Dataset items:
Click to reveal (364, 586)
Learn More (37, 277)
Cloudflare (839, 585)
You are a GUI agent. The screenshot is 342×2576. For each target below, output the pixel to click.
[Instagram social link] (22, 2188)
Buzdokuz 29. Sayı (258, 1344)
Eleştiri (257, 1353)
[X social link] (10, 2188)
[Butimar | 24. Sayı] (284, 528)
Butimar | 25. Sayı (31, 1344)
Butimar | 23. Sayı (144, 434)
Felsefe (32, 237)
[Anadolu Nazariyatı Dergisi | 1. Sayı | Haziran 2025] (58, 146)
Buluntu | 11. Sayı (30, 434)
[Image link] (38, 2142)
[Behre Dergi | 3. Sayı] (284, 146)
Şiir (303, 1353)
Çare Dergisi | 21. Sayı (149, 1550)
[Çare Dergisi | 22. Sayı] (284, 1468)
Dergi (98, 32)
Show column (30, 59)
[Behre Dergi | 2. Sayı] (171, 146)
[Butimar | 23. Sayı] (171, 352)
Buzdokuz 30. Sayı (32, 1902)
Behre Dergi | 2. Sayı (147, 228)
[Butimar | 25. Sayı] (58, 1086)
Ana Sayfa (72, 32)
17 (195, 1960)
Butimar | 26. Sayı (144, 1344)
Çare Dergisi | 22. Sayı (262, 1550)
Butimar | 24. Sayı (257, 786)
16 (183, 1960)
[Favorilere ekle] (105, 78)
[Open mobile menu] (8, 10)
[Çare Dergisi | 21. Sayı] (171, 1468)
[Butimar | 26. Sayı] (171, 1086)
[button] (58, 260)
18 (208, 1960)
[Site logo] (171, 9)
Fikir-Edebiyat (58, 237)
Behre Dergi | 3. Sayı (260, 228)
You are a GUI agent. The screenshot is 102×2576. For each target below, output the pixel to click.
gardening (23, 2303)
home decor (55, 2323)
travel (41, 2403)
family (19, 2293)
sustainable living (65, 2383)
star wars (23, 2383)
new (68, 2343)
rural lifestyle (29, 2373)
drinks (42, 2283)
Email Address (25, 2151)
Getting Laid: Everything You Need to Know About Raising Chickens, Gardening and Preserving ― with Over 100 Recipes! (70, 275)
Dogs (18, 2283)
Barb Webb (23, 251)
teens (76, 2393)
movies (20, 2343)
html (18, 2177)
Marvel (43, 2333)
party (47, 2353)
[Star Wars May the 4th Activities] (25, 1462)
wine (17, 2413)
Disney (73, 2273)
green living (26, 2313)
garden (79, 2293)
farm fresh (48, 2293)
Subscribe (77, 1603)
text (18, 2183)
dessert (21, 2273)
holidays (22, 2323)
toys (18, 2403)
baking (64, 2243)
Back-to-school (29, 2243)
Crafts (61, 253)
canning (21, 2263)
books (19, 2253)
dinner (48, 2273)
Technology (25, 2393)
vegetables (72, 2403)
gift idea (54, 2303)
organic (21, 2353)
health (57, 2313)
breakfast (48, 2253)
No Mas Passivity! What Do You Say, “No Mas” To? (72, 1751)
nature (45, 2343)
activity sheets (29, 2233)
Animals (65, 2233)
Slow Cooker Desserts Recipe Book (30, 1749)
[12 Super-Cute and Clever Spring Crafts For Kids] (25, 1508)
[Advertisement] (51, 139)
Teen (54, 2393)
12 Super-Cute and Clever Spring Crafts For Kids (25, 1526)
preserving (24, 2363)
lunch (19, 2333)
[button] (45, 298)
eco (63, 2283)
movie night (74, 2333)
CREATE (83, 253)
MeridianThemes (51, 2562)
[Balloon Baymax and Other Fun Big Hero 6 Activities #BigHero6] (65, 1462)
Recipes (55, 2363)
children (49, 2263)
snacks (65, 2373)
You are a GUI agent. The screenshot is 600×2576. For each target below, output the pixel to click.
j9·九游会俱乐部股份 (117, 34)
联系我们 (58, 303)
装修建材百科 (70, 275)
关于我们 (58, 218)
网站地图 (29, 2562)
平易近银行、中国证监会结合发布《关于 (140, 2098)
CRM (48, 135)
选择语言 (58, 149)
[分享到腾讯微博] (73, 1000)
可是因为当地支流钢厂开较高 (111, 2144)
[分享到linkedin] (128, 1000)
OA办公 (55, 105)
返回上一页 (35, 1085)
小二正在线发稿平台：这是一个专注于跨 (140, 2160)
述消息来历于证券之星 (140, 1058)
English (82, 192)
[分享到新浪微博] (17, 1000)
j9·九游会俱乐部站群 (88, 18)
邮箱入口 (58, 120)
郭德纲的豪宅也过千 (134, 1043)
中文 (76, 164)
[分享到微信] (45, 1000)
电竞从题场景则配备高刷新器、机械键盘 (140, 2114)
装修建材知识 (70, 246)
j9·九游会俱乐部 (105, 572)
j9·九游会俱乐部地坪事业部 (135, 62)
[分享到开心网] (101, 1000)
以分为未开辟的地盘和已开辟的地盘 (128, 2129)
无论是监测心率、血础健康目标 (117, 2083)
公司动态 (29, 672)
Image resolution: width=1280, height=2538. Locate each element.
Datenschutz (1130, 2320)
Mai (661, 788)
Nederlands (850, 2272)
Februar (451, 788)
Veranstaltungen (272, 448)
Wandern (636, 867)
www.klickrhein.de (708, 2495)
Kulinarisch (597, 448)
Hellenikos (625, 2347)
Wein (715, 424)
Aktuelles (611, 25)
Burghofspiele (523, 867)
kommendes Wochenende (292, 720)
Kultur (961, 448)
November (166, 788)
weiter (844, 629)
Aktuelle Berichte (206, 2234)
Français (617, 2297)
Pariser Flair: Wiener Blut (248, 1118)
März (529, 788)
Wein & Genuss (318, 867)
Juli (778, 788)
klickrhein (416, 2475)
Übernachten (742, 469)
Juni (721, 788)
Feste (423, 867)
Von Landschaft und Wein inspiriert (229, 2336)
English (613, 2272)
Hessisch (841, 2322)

» **WORK INSTRUCTION**
Nothing should be dropped or changed, so repeat all of the entries exactly.

» **TASK RESULT**
Click to reveal (364, 586)
Learn More (37, 277)
Cloudflare (839, 585)
You are a GUI agent. The screenshot is 342×2576. For each target below, output the pixel to click.
[Instagram social link] (22, 2188)
Buzdokuz 29. Sayı (258, 1344)
Eleştiri (257, 1353)
[X social link] (10, 2188)
[Butimar | 24. Sayı] (284, 528)
Butimar | 25. Sayı (31, 1344)
Butimar | 23. Sayı (144, 434)
Felsefe (32, 237)
[Anadolu Nazariyatı Dergisi | 1. Sayı | Haziran 2025] (58, 146)
Buluntu | 11. Sayı (30, 434)
[Image link] (38, 2142)
[Behre Dergi | 3. Sayı] (284, 146)
Şiir (303, 1353)
Çare Dergisi | 21. Sayı (149, 1550)
[Çare Dergisi | 22. Sayı] (284, 1468)
Dergi (98, 32)
Show column (30, 59)
[Behre Dergi | 2. Sayı] (171, 146)
[Butimar | 23. Sayı] (171, 352)
Buzdokuz 30. Sayı (32, 1902)
Behre Dergi | 2. Sayı (147, 228)
[Butimar | 25. Sayı] (58, 1086)
Ana Sayfa (72, 32)
17 (195, 1960)
Butimar | 26. Sayı (144, 1344)
Çare Dergisi | 22. Sayı (262, 1550)
Butimar | 24. Sayı (257, 786)
16 (183, 1960)
[Favorilere ekle] (105, 78)
[Open mobile menu] (8, 10)
[Çare Dergisi | 21. Sayı] (171, 1468)
[Butimar | 26. Sayı] (171, 1086)
[button] (58, 260)
18 (208, 1960)
[Site logo] (171, 9)
Fikir-Edebiyat (58, 237)
Behre Dergi | 3. Sayı (260, 228)
You are a GUI agent. The screenshot is 102×2576. For each target below, output the pixel to click.
gardening (23, 2303)
home decor (55, 2323)
travel (41, 2403)
family (19, 2293)
sustainable living (65, 2383)
star wars (23, 2383)
new (68, 2343)
rural lifestyle (29, 2373)
drinks (42, 2283)
Email Address (25, 2151)
Getting Laid: Everything You Need to Know About Raising Chickens, Gardening and Preserving ― with Over 100 Recipes! (70, 275)
Dogs (18, 2283)
Barb Webb (23, 251)
teens (76, 2393)
movies (20, 2343)
html (18, 2177)
Marvel (43, 2333)
party (47, 2353)
[Star Wars May the 4th Activities] (25, 1462)
wine (17, 2413)
Disney (73, 2273)
green living (26, 2313)
garden (79, 2293)
farm fresh (48, 2293)
Subscribe (77, 1603)
text (18, 2183)
dessert (21, 2273)
holidays (22, 2323)
toys (18, 2403)
baking (64, 2243)
Back-to-school (29, 2243)
Crafts (61, 253)
canning (21, 2263)
books (19, 2253)
dinner (48, 2273)
Technology (25, 2393)
vegetables (72, 2403)
gift idea (54, 2303)
organic (21, 2353)
health (57, 2313)
breakfast (48, 2253)
No Mas Passivity! What Do You Say, “No Mas” To? (72, 1751)
nature (45, 2343)
activity sheets (29, 2233)
Animals (65, 2233)
Slow Cooker Desserts Recipe Book (30, 1749)
[12 Super-Cute and Clever Spring Crafts For Kids] (25, 1508)
[Advertisement] (51, 139)
Teen (54, 2393)
12 Super-Cute and Clever Spring Crafts For Kids (25, 1526)
preserving (24, 2363)
lunch (19, 2333)
[button] (45, 298)
eco (63, 2283)
movie night (74, 2333)
CREATE (83, 253)
MeridianThemes (51, 2562)
[Balloon Baymax and Other Fun Big Hero 6 Activities #BigHero6] (65, 1462)
Recipes (55, 2363)
children (49, 2263)
snacks (65, 2373)
You are a GUI agent. The screenshot is 600×2576. For each target below, output the pixel to click.
j9·九游会俱乐部股份 (117, 34)
联系我们 (58, 303)
装修建材百科 (70, 275)
关于我们 (58, 218)
网站地图 (29, 2562)
平易近银行、中国证监会结合发布《关于 (140, 2098)
CRM (48, 135)
选择语言 (58, 149)
[分享到腾讯微博] (73, 1000)
可是因为当地支流钢厂开较高 (111, 2144)
[分享到linkedin] (128, 1000)
OA办公 (55, 105)
返回上一页 (35, 1085)
小二正在线发稿平台：这是一个专注于跨 (140, 2160)
述消息来历于证券之星 (140, 1058)
English (82, 192)
[分享到新浪微博] (17, 1000)
j9·九游会俱乐部站群 (88, 18)
邮箱入口 (58, 120)
郭德纲的豪宅也过千 (134, 1043)
中文 (76, 164)
[分享到微信] (45, 1000)
电竞从题场景则配备高刷新器、机械键盘 (140, 2114)
装修建材知识 (70, 246)
j9·九游会俱乐部 (105, 572)
j9·九游会俱乐部地坪事业部 (135, 62)
[分享到开心网] (101, 1000)
以分为未开辟的地盘和已开辟的地盘 (128, 2129)
无论是监测心率、血础健康目标 (117, 2083)
公司动态 (29, 672)
Image resolution: width=1280, height=2538. Locate each element.
Datenschutz (1130, 2320)
Mai (661, 788)
Nederlands (850, 2272)
Februar (451, 788)
Veranstaltungen (272, 448)
Wandern (636, 867)
www.klickrhein.de (708, 2495)
Kulinarisch (597, 448)
Hellenikos (625, 2347)
Wein (715, 424)
Aktuelles (611, 25)
Burghofspiele (523, 867)
kommendes Wochenende (292, 720)
Kultur (961, 448)
November (166, 788)
weiter (844, 629)
Aktuelle Berichte (206, 2234)
Français (617, 2297)
Pariser Flair: Wiener Blut (248, 1118)
März (529, 788)
Wein & Genuss (318, 867)
Juli (778, 788)
klickrhein (416, 2475)
Übernachten (742, 469)
Juni (721, 788)
Feste (423, 867)
Von Landschaft und Wein inspiriert (229, 2336)
English (613, 2272)
Hessisch (841, 2322)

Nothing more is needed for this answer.